Um dos temas mais estudados em economia da saúde diz respeito a custos e benefícios. Coisas ruins acontecem com as pessoas todos os dias em relação à saúde, em termos de ataques cardíacos, câncer e outras doenças crônicas. Além disto, temos acidentes automobilísticos e outras violências do dia a dia. Quem se vacina pode ter também problemas, mas por acaso. Por outro lado, estamos vendo os riscos em não se vacinar nesta pandemia. Assim sendo, tudo gira em termos de riscos e benefícios e temos que observar estes casos de tromboses e compará-los com os benefícios da vacina. Por exemplo, a vacina da gripe causa a síndrome de Guillan-Barre, de uma a três pessoas, por milhão de vacinados, sendo uma condição neurológica séria. Mesmo assim, os benefícios da vacina da gripe estão acima destes riscos, quando comparado com as mortes.

No caso da Covid-19, o que aconteceu na Inglaterra, grande usuária da AstraZeneca? O país alcançou um elevado índice de vacinação e em breve será um dos primeiros a voltar ao normal, uma vez que já se tem dias sem registro de mortes. Mesmo no Canada, a AstraZeneca foi uma boa opção e ajudou a mudar a trajetória da epidemia em muitas regiões e permanece como uma excelente vacina para prevenir hospitalizações, reduzir mortalidade e a chance de transmitir o vírus para outros. Se o índice de casos de tromboses for de um caso para cada milhão de pessoas vacinadas, o Reino Unido vai registrar em torno de 70 pessoas atingidas e um número bastante reduzido de mortes entre estas, numa população de 70 milhões de habitantes e mais de150 mil mortes pela Covid-19.

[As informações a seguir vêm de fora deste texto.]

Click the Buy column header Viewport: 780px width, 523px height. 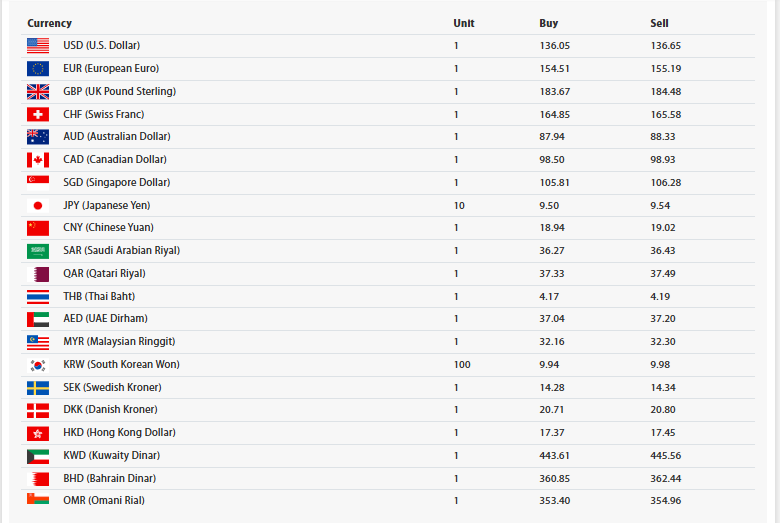[x=549, y=23]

O cálculo tem sentido no nível individual e os benefícios devem ser observados. Cada país apresenta situações diferentes e o fato de uma pausa da vacina da AstraZeneca no Canadá não significa que o Brasil deva fazer o mesmo. O Canada hoje, com 40% da população vacinada e um lockdown rígido que está levando o país a controlar o vírus e com as opções das vacinas da Pfizer e Moderna, fornecidas em abundância no momento, pode se dar ao luxo de optar por estas duas últimas. Por conta disto, especialistas em doenças infecciosas, baseados nos cálculos de riscos dizem que não há mais desculpas para se usar a AstraZeneca no Canadá. A Noruega, por exemplo, já sugeriu que se fique livre do medo de tromboses tanto das vacinas da AstraZeneca como da Johnson & Johnson, que apresenta os mesmos problemas. No caso do Brasil, no auge da pandemia, com duas a três mil mortes por dia, a opção é seguir a Inglaterra e outros países e usar a AstraZeneca como uma opção para enfrentar o vírus e reduzir esta mortalidade exagerada.

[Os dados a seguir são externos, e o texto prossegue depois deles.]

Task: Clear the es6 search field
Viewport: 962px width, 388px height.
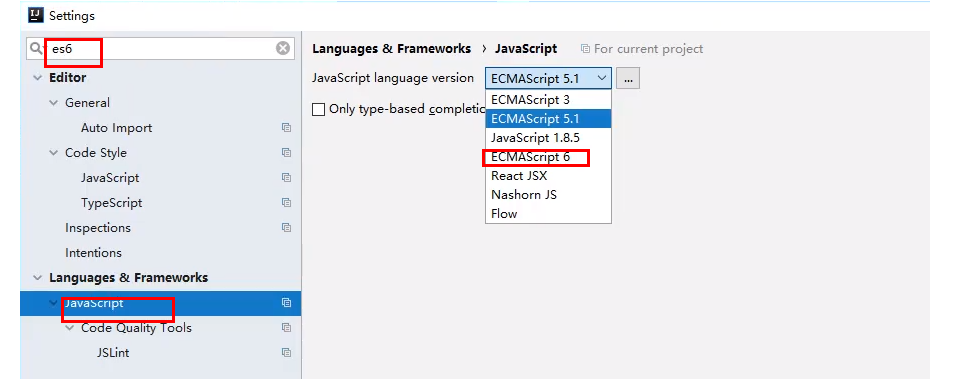Action: (283, 48)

Espera-se que não se continue criando entraves para a importação das substâncias vacinais e o Brasil faça uso acelerado das vacinas Coronavac e AstraZeneca para controlar o vírus. Outras vacinas como a Pfizer, Moderna e Johnson & Johnson vão fortalecer o programa de vacinação do país. O menosprezo por vacinas pelo governo chegou a um nível tão deprimente, que uma CPI foi instalada para se averiguar o caso. Isto sem falar no menosprezo pela falta de transparência quanto à segurança das vacinas e a desinformação inaceitável de que elas podem levar as pessoas a se transformarem em jacarés.

Outra vacina ainda em análise pela Anvisa é a Sputnik V e que pode ser somada às demais já aprovadas. Trata-se de uma vacina criticada pela falta de transparência, mas comentários recentes da revista científica Lancet apresentaram resultados claros e o princípio científico de vacinação demonstrado é que se trata de outra vacina que pode se juntar a batalha de reduzir a incidência do Covid-19. Neste cenário, tem sido dito que a melhor vacina é a que está disponível e regulamentada e pode ser levada ao seu braço.